研究課題/領域番号 |
23K17562
|
研究種目 |
挑戦的研究(萌芽)
|
配分区分 | 基金 |
審査区分 |
中区分7:経済学、経営学およびその関連分野
|
研究機関 | 早稲田大学 |
研究代表者 |
上田 晃三 早稲田大学, 政治経済学術院, 教授 (30708558)
|
研究期間 (年度) |
2023-06-30 – 2025-03-31
|
研究課題ステータス |
交付 (2023年度)
|
配分額 *注記 |
6,500千円 (直接経費: 5,000千円、間接経費: 1,500千円)
2024年度: 2,600千円 (直接経費: 2,000千円、間接経費: 600千円)
2023年度: 3,900千円 (直接経費: 3,000千円、間接経費: 900千円)
|
キーワード | 消費 / 限界消費性向 / 現金需要 / 流動性制約 / 銀行取引データ / 家計の消費・貯蓄行動 |
研究開始時の研究の概要 |
本研究では、家計の消費・貯蓄行動をこれまでとは大きく異なるデータを使って分析する。用いるのは、①ある大手邦銀に口座をもつすべての利用者の取引データと、②その銀行利用者に対して行うアンケートのデータである。アンケートでは、個人の特性について、リスク回避度、時間選好率、インフレ期待、流動性資産や住宅ローンの有無など標準的な項目を聴取する。
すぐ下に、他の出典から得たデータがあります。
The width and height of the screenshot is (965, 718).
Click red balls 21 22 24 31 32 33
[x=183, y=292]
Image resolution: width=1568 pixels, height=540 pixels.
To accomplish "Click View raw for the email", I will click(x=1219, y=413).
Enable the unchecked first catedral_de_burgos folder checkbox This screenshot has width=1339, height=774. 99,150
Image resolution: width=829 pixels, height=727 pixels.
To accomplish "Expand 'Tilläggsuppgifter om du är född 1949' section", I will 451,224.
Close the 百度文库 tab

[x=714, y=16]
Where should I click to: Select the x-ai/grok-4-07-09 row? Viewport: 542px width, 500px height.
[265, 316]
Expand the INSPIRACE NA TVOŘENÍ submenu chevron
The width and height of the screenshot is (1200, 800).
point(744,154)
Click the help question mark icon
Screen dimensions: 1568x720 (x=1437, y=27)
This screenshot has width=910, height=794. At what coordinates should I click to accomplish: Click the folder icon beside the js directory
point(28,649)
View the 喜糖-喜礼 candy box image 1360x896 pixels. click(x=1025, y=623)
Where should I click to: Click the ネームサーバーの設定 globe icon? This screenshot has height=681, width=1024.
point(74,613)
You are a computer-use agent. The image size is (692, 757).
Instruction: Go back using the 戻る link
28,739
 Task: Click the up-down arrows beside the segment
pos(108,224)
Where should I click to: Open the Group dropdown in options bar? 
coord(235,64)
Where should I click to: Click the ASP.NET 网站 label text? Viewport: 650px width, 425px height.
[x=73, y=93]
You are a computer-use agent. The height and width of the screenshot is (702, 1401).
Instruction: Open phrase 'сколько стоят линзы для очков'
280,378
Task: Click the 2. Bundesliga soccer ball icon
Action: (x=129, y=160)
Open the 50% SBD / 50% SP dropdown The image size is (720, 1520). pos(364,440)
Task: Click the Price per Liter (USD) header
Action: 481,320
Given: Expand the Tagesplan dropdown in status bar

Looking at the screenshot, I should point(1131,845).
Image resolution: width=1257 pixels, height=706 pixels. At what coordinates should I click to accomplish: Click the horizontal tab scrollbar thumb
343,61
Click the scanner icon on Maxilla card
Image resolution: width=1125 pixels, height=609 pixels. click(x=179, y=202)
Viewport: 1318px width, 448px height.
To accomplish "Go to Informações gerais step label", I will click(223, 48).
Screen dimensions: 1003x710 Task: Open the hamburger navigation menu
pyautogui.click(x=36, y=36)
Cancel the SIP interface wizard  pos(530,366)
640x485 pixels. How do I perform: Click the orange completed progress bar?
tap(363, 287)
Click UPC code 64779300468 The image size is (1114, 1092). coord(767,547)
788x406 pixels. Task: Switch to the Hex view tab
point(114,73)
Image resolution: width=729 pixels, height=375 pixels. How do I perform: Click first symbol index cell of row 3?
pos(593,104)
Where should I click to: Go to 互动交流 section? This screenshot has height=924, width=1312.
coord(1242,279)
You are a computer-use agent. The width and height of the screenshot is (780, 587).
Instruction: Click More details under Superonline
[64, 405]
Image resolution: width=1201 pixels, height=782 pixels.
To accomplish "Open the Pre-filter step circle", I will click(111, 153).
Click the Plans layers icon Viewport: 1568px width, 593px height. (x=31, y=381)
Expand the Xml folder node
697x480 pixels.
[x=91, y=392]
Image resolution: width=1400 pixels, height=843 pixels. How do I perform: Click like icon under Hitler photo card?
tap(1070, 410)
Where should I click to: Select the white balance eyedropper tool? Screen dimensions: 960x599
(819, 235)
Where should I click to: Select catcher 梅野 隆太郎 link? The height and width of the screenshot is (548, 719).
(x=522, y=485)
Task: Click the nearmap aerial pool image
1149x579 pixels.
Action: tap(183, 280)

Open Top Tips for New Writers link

本分析の最大の特徴は、アンケート結果と個人の実際の金融行動を紐づけて分析することである。
|
研究実績の概要 |
本研究では、家計の消費・貯蓄行動をこれまでとは大きく異なるデータを使って分析する。用いるのは、①ある大手邦銀に口座をもつすべての利用者の取引データと、②その銀行利用者に対して行うアンケートのデータである。 本分析の最大の特徴は、アンケート結果と個人の実際の金融行動を紐づけて分析することである。。銀行取引データを用いることで、(1) アンケート実施後だけでなくその前における、(2) 現金引出額や引出頻度、総支出額、総入金額などの実際の行動が観察可能となる。 アンケートでは、個人の特性について、リスク回避度、時間選好率、インフレ期待、流動性資産や住宅ローンの有無など標準的な項目を聴取する。また、ランダム化実験(RCT)も行う。そこでは、インフレ期待についてのアンケート項目を対象者毎にランダムに割り振り、アンケート実施に伴う回答者の消費・貯蓄行動の変化を分析する。 これまでに、銀行取引データを使って、1本の刊行論文、2本のワーキングペーパーを発表したほか、2本の論文が公表間近で、さらに並行して複数の分析も進んでいる。 研究の具体的な内容は、銀行支店統廃合による銀行利用者の現金引き出しなどの行動の変化をみたもの、コロナ禍の特別給付金や賞与受取に伴う消費の変化、および、その変化が個人の特性(アンケートを通して得られたリスク回避度、時間選好率などの指標)にどのように依存しているのかをみたもの、キャッシュレス支出が消費を刺激するのかみたものなど多岐にわたる。
|
現在までの達成度 (区分) |
現在までの達成度 (区分)
1: 当初の計画以上に進展している
理由
当初の計画以上に研究は進展している。これまでに、銀行取引データを使って、1本の刊行論文、2本のワーキングペーパーを発表したほか、2本の論文が公表間近で、さらに並行して複数の分析も進んでいる。 当該年度の末には、ランダム化実験(RCT)も行った。そこでは、インフレ期待についてのアンケート項目を対象者毎にランダムに割り振り、アンケート実施に伴う回答者の消費・貯蓄行動の変化を分析することを試みた。今後、アンケート回答者の取引データがそろったところで、分析に着手する予定である。
|
今後の研究の推進方策 |
進行中のプロジェクトの完成を目指す。既存分析のリバイスや、新しいデータの分析と論文執筆、そして、学会などでの発表に注力する。そのうえで、研究費と研究時間に余裕があれば第3回目のアンケートを実施したい。 研究計画のうち重要な一つは、当該年度末に実施した第2回のアンケートの結果の分析である。アンケート回答者の取引データがそろったところで、RCTでランダムに割り振られたグループごとに、インフレ期待の回答に違いがあるか、そして、消費や貯蓄行動に違いが生じているのかを実証分析する。